The Applicant made a further attempt to leave Sri Lanka and paid money to an agent who cheated him. He borrowed this money and was not able to repay the funds. He said he was harassed about non-payment. He then accepted an offer to captain a boat of asylum seekers to Australia in 2012. That boat did make it to Australia, though he was an unauthorised maritime arrival.
He claims that since his departure, the Criminal Investigation Department (“the CID”) have visited his wife to ask about his whereabouts. He claims that the CID had two crew members from the 2012 boat venture with them when they came to his wife’s residence.

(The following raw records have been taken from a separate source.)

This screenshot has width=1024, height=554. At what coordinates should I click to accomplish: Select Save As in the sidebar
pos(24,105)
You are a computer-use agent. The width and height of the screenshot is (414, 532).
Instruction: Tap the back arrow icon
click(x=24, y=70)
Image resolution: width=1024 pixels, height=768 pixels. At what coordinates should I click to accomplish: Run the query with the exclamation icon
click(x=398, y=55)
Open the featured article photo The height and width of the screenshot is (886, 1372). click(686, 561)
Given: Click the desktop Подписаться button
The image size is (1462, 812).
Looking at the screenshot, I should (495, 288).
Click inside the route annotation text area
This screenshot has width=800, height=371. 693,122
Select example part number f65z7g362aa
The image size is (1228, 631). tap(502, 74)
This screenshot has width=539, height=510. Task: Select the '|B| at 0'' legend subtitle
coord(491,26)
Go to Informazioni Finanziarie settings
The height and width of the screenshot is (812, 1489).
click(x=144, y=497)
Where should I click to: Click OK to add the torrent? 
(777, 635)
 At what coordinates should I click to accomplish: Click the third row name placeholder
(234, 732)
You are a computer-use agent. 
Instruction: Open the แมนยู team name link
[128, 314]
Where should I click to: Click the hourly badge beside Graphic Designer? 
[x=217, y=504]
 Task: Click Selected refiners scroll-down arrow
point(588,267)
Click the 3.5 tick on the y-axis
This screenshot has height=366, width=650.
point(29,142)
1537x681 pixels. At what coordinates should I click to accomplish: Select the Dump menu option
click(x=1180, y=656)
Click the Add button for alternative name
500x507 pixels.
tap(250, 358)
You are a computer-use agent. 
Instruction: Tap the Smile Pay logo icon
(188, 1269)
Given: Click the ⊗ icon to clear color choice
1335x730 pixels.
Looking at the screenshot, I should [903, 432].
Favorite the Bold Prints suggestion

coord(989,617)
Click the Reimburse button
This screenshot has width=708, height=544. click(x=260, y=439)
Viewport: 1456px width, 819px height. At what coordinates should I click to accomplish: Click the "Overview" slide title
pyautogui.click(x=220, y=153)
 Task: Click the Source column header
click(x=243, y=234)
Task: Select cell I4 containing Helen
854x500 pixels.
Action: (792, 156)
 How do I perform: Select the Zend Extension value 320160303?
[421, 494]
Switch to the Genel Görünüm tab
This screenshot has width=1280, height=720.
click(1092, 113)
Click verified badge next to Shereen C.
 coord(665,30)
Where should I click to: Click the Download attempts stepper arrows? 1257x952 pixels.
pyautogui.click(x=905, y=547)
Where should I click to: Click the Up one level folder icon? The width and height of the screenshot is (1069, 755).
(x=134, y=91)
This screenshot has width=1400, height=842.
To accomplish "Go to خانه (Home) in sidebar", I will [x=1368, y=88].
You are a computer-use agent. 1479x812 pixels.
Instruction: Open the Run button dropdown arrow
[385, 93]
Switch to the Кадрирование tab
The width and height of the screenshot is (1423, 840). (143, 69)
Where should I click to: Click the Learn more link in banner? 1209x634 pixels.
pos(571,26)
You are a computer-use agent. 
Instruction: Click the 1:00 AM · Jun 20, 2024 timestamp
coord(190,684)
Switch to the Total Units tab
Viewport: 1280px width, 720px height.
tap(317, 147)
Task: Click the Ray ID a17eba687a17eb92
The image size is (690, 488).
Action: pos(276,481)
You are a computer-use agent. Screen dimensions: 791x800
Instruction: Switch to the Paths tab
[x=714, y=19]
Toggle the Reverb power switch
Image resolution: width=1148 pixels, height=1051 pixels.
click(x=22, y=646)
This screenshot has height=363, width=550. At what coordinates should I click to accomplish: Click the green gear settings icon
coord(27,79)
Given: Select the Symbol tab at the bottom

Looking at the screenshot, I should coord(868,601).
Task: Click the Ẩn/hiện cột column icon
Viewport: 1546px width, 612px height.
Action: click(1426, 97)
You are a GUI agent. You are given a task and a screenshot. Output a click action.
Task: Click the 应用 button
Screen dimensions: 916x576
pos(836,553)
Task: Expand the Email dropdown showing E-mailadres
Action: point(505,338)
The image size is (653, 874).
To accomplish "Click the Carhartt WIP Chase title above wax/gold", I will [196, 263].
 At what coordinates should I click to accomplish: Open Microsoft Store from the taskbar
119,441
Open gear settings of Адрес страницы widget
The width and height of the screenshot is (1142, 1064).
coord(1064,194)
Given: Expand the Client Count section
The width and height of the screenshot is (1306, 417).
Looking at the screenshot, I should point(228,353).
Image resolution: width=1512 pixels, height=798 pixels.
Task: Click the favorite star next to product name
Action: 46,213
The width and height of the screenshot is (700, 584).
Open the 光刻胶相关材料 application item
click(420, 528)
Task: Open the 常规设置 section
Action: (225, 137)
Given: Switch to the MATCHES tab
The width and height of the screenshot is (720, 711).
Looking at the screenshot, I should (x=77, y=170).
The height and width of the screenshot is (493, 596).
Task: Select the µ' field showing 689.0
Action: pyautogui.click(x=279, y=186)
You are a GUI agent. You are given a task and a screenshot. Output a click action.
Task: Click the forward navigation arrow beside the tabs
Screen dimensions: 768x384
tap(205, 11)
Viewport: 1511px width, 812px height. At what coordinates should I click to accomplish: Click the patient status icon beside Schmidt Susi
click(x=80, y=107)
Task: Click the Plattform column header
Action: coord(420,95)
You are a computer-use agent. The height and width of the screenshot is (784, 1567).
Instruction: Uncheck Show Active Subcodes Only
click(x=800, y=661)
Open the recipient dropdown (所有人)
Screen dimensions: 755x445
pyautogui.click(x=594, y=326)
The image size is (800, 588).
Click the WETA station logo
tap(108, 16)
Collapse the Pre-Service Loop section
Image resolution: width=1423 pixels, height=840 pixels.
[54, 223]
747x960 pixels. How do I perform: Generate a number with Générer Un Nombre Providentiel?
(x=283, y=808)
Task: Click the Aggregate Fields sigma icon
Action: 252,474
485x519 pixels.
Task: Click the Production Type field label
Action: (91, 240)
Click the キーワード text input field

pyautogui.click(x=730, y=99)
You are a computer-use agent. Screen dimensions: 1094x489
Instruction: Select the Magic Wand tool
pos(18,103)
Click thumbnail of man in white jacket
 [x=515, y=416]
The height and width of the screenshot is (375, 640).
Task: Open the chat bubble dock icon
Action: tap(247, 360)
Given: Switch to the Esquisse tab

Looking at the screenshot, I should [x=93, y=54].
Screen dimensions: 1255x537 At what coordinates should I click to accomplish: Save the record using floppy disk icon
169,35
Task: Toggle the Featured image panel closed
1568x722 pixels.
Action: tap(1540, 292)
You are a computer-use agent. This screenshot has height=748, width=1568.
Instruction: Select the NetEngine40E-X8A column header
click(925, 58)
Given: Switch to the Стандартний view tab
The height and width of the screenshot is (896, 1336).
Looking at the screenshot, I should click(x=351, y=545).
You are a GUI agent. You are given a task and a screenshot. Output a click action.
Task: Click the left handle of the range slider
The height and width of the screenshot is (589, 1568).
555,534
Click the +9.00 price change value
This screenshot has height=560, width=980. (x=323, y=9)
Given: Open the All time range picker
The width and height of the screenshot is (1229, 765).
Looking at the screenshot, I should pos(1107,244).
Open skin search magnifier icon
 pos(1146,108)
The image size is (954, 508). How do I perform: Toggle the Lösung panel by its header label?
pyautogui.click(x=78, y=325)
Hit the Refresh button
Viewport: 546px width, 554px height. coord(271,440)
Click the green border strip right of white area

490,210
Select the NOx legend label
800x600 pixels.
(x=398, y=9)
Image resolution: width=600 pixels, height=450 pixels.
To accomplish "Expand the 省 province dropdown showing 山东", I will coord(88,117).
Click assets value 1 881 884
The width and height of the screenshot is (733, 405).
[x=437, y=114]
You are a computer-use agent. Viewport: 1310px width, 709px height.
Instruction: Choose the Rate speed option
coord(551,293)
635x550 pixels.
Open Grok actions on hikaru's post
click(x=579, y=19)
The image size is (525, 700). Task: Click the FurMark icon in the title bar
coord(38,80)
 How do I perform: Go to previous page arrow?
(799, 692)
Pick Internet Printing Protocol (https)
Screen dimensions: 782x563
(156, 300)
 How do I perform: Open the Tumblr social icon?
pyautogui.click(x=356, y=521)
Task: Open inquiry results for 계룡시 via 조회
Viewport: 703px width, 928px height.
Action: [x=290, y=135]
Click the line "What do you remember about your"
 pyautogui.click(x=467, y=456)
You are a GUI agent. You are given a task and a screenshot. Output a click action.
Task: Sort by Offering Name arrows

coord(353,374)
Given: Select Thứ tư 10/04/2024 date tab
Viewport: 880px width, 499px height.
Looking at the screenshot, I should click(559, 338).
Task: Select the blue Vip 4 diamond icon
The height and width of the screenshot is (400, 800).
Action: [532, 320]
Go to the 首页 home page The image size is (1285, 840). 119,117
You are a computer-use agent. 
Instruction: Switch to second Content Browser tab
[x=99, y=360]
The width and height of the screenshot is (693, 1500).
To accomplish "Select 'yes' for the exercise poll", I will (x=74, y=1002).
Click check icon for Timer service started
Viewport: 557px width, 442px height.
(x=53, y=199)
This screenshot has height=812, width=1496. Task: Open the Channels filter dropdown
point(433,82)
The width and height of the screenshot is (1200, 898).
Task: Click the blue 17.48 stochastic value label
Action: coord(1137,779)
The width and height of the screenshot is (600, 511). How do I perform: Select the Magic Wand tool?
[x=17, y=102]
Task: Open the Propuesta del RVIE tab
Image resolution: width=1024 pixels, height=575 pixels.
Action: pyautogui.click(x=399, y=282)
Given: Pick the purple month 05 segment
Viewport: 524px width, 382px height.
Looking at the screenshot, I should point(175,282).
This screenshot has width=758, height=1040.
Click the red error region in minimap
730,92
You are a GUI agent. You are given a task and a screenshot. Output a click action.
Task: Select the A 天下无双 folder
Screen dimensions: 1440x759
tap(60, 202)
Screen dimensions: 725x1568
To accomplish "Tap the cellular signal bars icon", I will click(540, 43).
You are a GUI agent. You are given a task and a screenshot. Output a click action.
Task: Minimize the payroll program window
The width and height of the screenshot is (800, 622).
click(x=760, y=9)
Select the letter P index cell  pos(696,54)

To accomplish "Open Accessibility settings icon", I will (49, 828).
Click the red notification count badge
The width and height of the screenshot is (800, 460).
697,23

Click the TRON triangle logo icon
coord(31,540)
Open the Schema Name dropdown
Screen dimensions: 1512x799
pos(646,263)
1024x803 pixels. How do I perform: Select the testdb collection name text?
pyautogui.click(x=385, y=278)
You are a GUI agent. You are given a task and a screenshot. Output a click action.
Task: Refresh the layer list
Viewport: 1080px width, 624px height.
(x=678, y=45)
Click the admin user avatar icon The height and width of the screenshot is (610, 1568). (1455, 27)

He said the crew members gave information to the CID, and one has falsely stated that he paid money to the Applicant.
He said that he fears on return he will be punished under the Sri Lankan Immigrants and Emigrants Act. He said that he may be detained without bail as investigations are carried out. He faces ill-treatment and torture whilst in detention. He said that if he refuses to provide information he will be tortured. He said if he gives authorities information about the people smugglers, those people will find out and punish him.
His fear extends to all Sri Lanka, as the authorities and people smugglers will be able to find him wherever he lives. He said that he fears he will be prosecuted as a people smuggler and jailed. He fears that because of his earlier aborted trip to Italy, he will receive a significant jail term, and he said he will face harm in prison because of his Muslim faith.
There was also a data breach that may have allowed his details to have been available on the internet for a very short time. He fears that the data breach has rendered him a refugee sur place.
The Applicant was given the opportunity to apply for a temporary protection visa, subclass 785. He did so on 6 January 2016. On 24 August 2016 a delegate of the Minister refused to grant the visa. This, being a fast track decision, was then referred to the Immigration Assessment Authority (“the IAA”).
The IAA made some findings of satisfaction on the facts. Those findings were that the Applicant did captain a boat of asylum seekers that came to Australia, and there was an acceptance that the CID have visited his wife to ask about his whereabouts.
However, the IAA found that the claim that the CID visited the family with two crew members from the boat to be implausible. The IAA did not accept that the CID would take two other suspects with them when visiting the home of a third suspect in the same venture. However, the IAA accepted as plausible that other crew members from the boat captained by the Applicant have returned to Sri Lanka, and have given information to the CID about the venture and about the role that the Applicant played.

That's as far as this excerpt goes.